La vida, en su cruel ironía, me ha mostrado que no basta morir para olvidarte. El olvido no llega con la muerte; no es un regalo del fin, sino una evasión perpetua que nunca termina de consumarse. He muerto para huir de ti, y en cada nueva vida, he regresado con las mismas heridas abiertas. Para olvidar el sufrimiento que me has causado, me he destruido una y otra vez, en un ciclo interminable de autodestrucción y resurgimiento, buscando el consuelo de un olvido que siempre me elude.

 

Hay algo de ti que vive dentro de mí, un fragmento de tus recuerdos que se niega a perecer. Mi amor por ti, vasto e inconmensurable, se ha aferrado a mi ser, resistiendo el paso del tiempo y los intentos de borrarlo. Y, sin embargo, deseo con toda mi fuerza acabar con este dolor; deseo borrar cada rastro de ti en mi memoria, como si al hacerlo pudiera liberarme de la prisión de mi sufrimiento.

 

Para lograrlo, debo ser implacable, incluso cruel, conmigo mismo. Debo atacar todo lo que es débil en mí, todo lo que se aferra a tu recuerdo. Pero en esa batalla interna, temo perder algo más: mi bondad, mi compasión, esos vestigios de humanidad que permanecen tras tanto dolor. Ser cruel conmigo mismo significa también sacrificar esas partes de mí que, aunque frágiles, me han mantenido con vida. ¿Qué seré cuando todo termine? Un hombre endurecido, vacío, un cascarón que ha sacrificado su dulzura por la paz del olvido.

 

Quiero renacer de las cenizas que dejaste en mí, pero no como el mismo hombre que ha muerto tantas veces.

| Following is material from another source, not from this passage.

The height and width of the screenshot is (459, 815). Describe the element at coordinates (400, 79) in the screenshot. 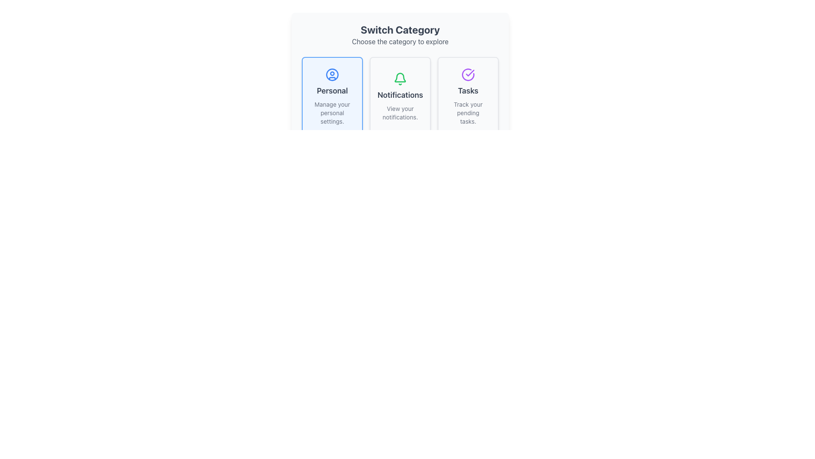

I see `the bell icon representing the 'Notifications' feature, located at the top of the 'Notifications' section, between 'Personal' and 'Tasks'` at that location.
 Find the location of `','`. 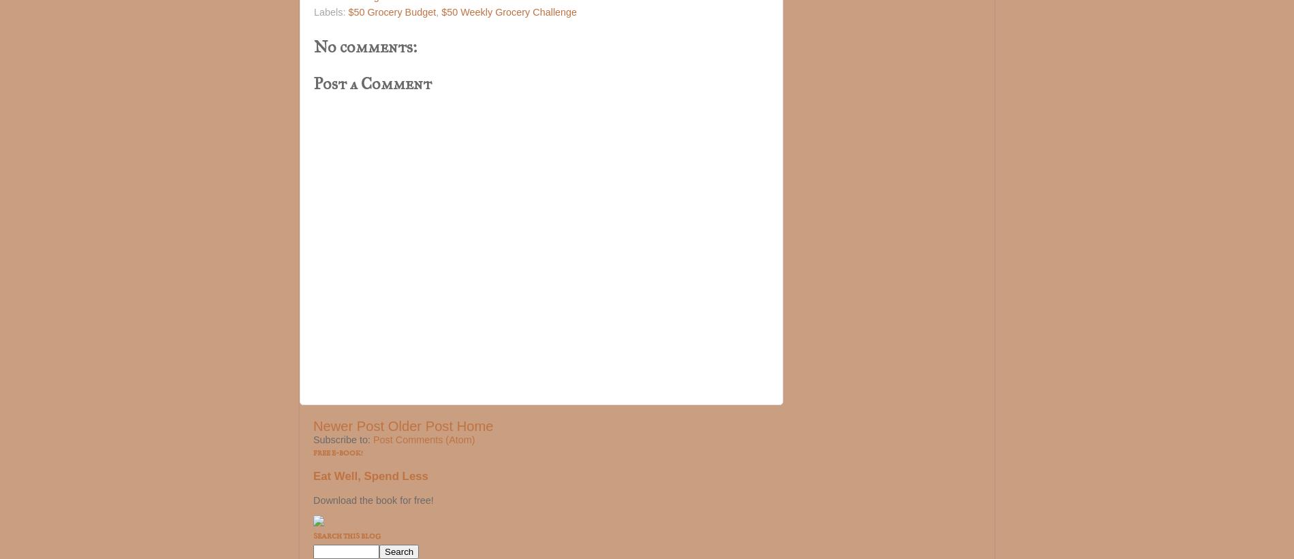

Quiero resurgir como un ser nuevo, un hombre sin pasado, sin las cadenas de los recuerdos que me atan a ti. Y si para lograrlo debo ser implacable, entonces no tendré piedad, ni con los recuerdos, ni con mi amor por ti. Debo matar lo que quede de ti en mí, aunque eso signifique también matar una parte de mi propio ser.

 

El olvido es un asesino silencioso, pero no es tan sencillo como cerrar los ojos y dejar que todo desaparezca. Para borrar el amor que alguna vez fue inconmensurable, necesito destruirme. Y aunque el quinto mandamiento de Moisés advierte: “No matarás”, siento que esta es la única forma de liberarme de ti. No mataré a otro, pero debo asesinar las partes de mí que aún viven por ti. Cada fragmento de memoria, cada eco de tus palabras, debe ser arrancado sin piedad. Porque no busco solo olvidar, sino vivir una vida plena, libre del espectro de tu sombra.

 

No hay redención sin sacrificio, y si el precio de mi libertad es mi propia humanidad, entonces debo pagarlo. La vida es un ciclo interminable de muerte y renacimiento, y en este, el único propósito que me queda es aniquilar aquello que me atormenta. Mataré al amor, mataré al recuerdo, mataré al hombre que te amó, y en su lugar, espero encontrar a un hombre nuevo, renacido de las cenizas de lo que alguna vez fui.

 

Pero, ¿podré realmente renacer sin las cicatrices que dejó tu desdén en mi corazón? Esa es la pregunta que me atormenta. Porque tal vez, como la primera ley de la termodinámica nos enseña: la energía no se crea ni se destruye, solo se transforma; así también el amor, al final, no se mata. Solo se transforma, se oculta en las sombras más profundas, esperando su oportunidad para renacer una vez más, como el Fénix, en un nuevo ciclo de sufrimiento y esperanza.